◆ LE TUE ISTRUZIONI ◆
Secondo l'omelia, che cosa ha fatto per noi la Parola che era presso il Padre quando si è rivelata? Rispondi in una o due frasi.

◆ TESTO ◆
OMELIA
Dio che tante volte e
in diversi modi nei tempi antichi aveva parlato per mezzo dei profeti
ultimamente in questi giorni ha parlato a noi per mezzo del Figlio. La Parola
che era presso il Padre si è rivelata e ci ha collocati in un meraviglioso rapporto
con i Padre. E’ il grande mistero che oggi ci attira, il desiderio intenso di
gustare la luce dell'esistenza nel Verbo fatto carne ha avuto il suo compimento,
ma questo mistero nel quale noi riscopriamo e ritroviamo la nostra identità si
realizza attraverso il silenzio.

Voci sulla posizione degli elementi:
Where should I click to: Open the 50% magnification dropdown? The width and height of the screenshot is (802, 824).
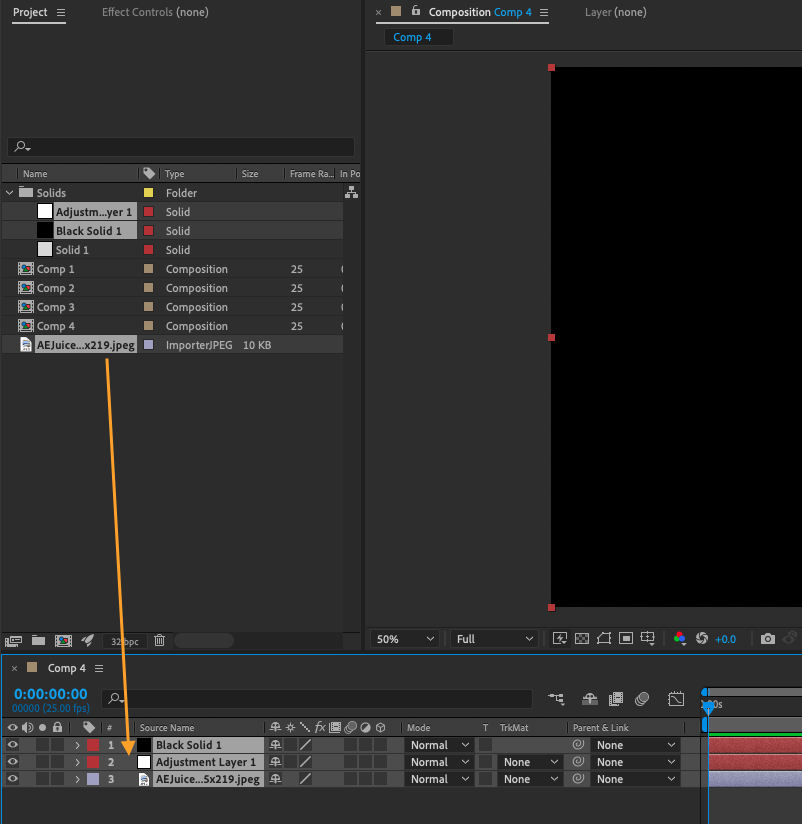coord(405,638)
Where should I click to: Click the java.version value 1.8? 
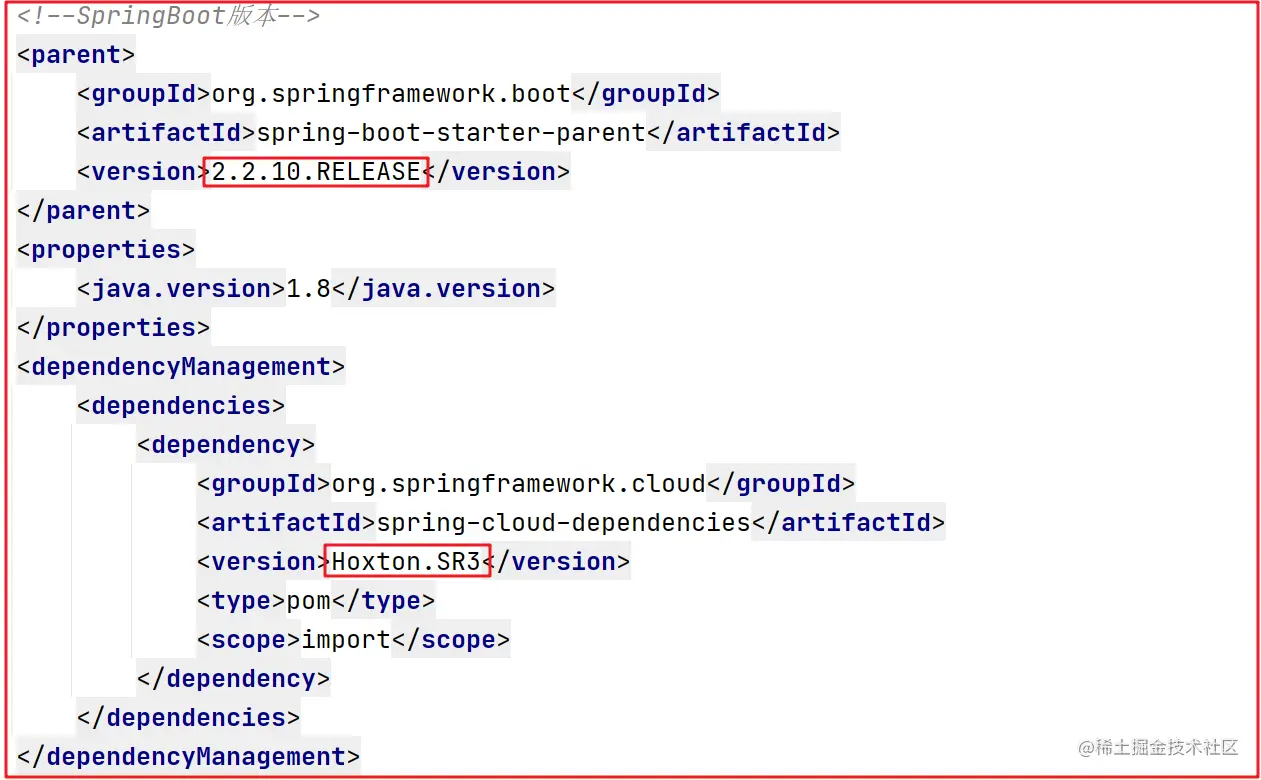pos(308,289)
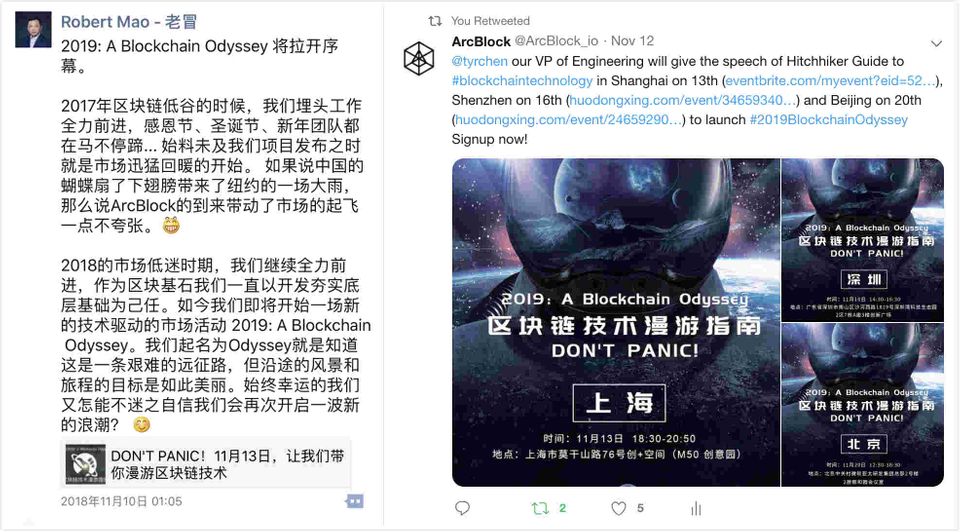View the Shenzhen 深圳 event poster image
Screen dimensions: 960x532
coord(863,240)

◆ RISULTATO DELL'ESERCIZIO ◆
Rivelandosi, la Parola che era presso il Padre ci ha collocati in un meraviglioso rapporto con il Padre.